◆ **Parts of the exercise**:
[1] List every year mentioned in the passage on the Supreme Court's Voting Rights Act case, in the order they appear.
[2] Translate this sentence from the passage on the Supreme Court's Voting Rights Act case into Spanish: "The court is considering whether the Constitution permits the intentional creation of heavily Black or Hispanic districts."
[3] Proceed with the piece on the Supreme Court's Voting Rights Act case, picking up after its final sentence.

◆ **Provided text**:
┌────────
Weighing Representation
Twice since 2013, the Supreme Court has diluted the Voting Rights Act, passed to address rampant discrimination against Black voters. Today the justices will hear arguments in a case that gives them a shot at paring back safeguards that enable minority groups to elect candidates of their choice.
The court is considering whether the Constitution permits the intentional creation of heavily Black or Hispanic districts.
At stake, according to the groups Fair Fight Action and Black Voters Matter Fund: seats in 19 House districts. “If Section 2 is gutted, up to 30% of the Congressional Black Caucus and 11% of the Congressional Hispanic Caucus could lose their seats,” a summary of the groups’ report said. “Communities of color nationwide would see their voting power gutted, echoing the pre-1965 Jim Crow era — and the ruling could ripple into housing, education, and employment, by declaring that race can never be considered, even to remedy discrimination.” Read More
Re-Redistricting
It takes some time for the justices to consider, evaluate, and rule on cases, so it’s too soon to tell whether there’ll be a decision in time to make a difference in the 2026 election — though House maps are a moving target anyway.
└────────
◆ **Supplied data**:
┌────────
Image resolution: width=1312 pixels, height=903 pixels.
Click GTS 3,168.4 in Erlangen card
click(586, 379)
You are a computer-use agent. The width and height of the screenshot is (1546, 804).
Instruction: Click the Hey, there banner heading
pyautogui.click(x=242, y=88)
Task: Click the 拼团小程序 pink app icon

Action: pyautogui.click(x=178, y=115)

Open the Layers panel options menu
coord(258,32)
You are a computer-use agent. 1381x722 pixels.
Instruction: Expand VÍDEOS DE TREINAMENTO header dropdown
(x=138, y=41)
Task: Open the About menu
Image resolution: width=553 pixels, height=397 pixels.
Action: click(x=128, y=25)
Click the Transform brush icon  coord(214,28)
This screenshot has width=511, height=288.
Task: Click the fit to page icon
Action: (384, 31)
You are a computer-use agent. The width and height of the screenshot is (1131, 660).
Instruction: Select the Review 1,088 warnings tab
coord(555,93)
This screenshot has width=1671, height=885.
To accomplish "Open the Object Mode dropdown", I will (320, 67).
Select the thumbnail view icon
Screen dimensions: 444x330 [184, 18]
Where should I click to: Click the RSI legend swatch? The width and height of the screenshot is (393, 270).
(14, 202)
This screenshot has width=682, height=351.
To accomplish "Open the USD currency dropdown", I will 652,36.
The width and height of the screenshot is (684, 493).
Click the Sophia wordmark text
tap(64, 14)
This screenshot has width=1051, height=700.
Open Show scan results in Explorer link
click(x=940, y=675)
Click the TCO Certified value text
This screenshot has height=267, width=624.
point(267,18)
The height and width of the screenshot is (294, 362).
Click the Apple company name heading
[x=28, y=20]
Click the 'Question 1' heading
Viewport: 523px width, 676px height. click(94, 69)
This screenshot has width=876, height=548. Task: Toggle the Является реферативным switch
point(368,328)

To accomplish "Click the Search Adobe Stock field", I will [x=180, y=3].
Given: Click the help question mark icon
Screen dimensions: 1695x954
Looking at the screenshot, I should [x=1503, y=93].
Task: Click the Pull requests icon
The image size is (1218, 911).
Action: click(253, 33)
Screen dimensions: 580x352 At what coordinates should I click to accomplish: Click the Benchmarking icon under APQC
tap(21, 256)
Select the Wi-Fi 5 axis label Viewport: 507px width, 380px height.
└────────
◆ **Answers to the exercises**:
[1] 2013, 1965, 2026

[2] El tribunal está considerando si la Constitución permite la creación intencional de distritos de mayoría negra o hispana.

[3]
We’re watching for Kansas to set the dates for redoing congressional lines, changes that would make it harder for the state’s only Democrat in Congress to stay there. State Senate President Ty Masterson, who’s also a candidate for governor, approved spending $460,000 for a special legislative redistricting session that he said he’d like to start on Nov. 7, KWCH reported.
And Greg Giroux reports that North Carolina’s legislature will convene and vote next week on a new congressional map that’s intended to squeeze an additional district from Democrats. Read More
Shutdown Money Magic
If you fly into rural airports, you probably paid attention when Transportation Secretary Sean Duffy said a critical government program was about to run out of money. Two days later, he said his agency had identified $41 million to temporarily cover its costs.
Whether or not Duffy was aware, the funds for the Essential Air Service subsidies were there all along, Zach Williams reports. It’s one of the developments our crew has been following as the federal shutdown heads into Day No. 15.
The distinct lack of urgency about ending the shutdown is one of the defining characteristics of this standoff, with Congressional leaders trying to present an illusion of activity while they talk more to reporters than one another, Jonathan Tamari reports. The Senate may even move on to full-year spending bills after being unable to pass a measure to reopen the government. For more on that, see this morning’s Congress Tracker.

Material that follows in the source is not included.